INTRODUCTION
Preeclampsia (PE) develops in 20% of women with chronic arterial hypertension (CAH). This is associated with increased maternal and perinatal morbidity compared to de novo PE. There are no data on risk factors for the addition of PE of varying severity to CAH, which confirms the relevance of this study.
THE AIM OF THE STUDY
Was to clarify the medical and biological risk factors for the development of preeclampsia of varying severity in patients with CAH.
METHODS
Clinical and statistical. Data were copied from medical records. The study was conducted with the participation of 254 patients (147 pregnant women with CAH, 62 with moderate preeclampsia on the background of CAH, 45 with severe preeclampsia on the background of CAH).

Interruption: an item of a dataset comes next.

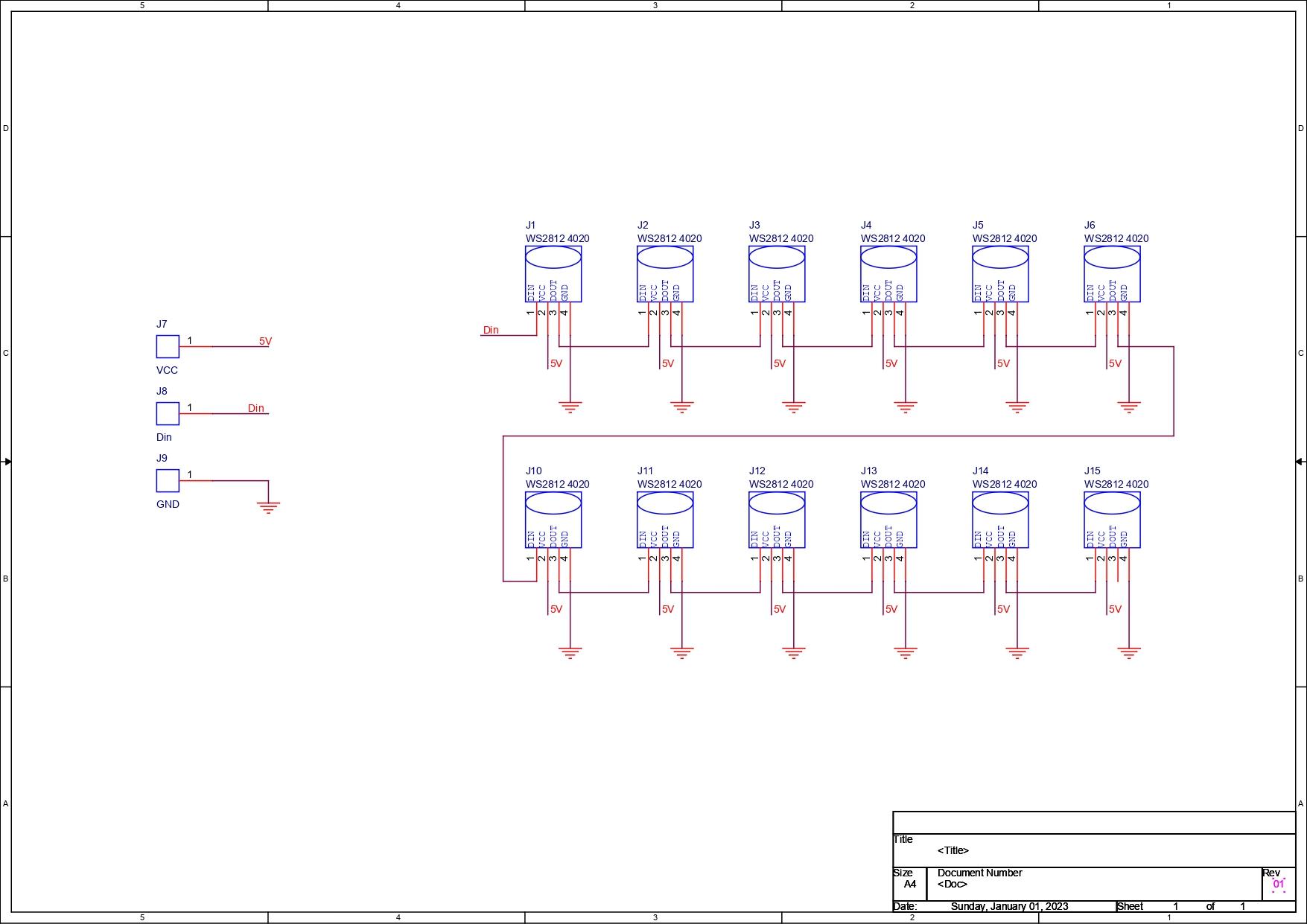
Task: Click the Din net label near J1
Action: [x=491, y=330]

The quantitative description of the values with a normal distribution was carried out using an arithmetic value and an arithmetic mean error (M±m).
RESULTS
Risk factors for the addition of moderate and severe PE to CAH, determined in the 1st trimester of pregnancy, are: stage 2 hypertension (OR=2.1; 95% CI 1.7—6.2; OR=3.1; 95% CI 2.8—7.4) with target organ damage, retinal angiopathy I b degree (OR=4.0; 95% CI 3.6—16.9; OR=1.8; 95% CI 1.2—5.3), urinary tract infections in history (OR=2.32; 95% CI 1.7—6.4; OR=3.2; 95% CI 2.4—10.4), mean BP above 95 mmHg. upon registration (OR=3.2; 95% CI 1.5—14.9; OR=4.9; 95% CI 1.7—41.2). Additional risk factors for moderate PE are unregistered marriage (OR=1.6; 95% CI 1.05—4.1), smoking (OR=2.3; 95% CI 1.2—18.2), irregular use antihypertensive drugs before pregnancy (OR=1.7; 95% CI 1.2—4.1); severe PE — no antihypertensive therapy in the 1st trimester of pregnancy (OR=2.3; 95% CI 1.5—6.4), duration of hypertension for more than 5 years (OR=3.3; 95% CI 1.2—4, 1), preeclampsia in the anamnesis (OR=2.0; 95% CI 1.3—5.5).
CONCLUSION
Timely correction of modifiable risk factors and prevention of PE will improve maternal and perinatal outcomes in women with CAH.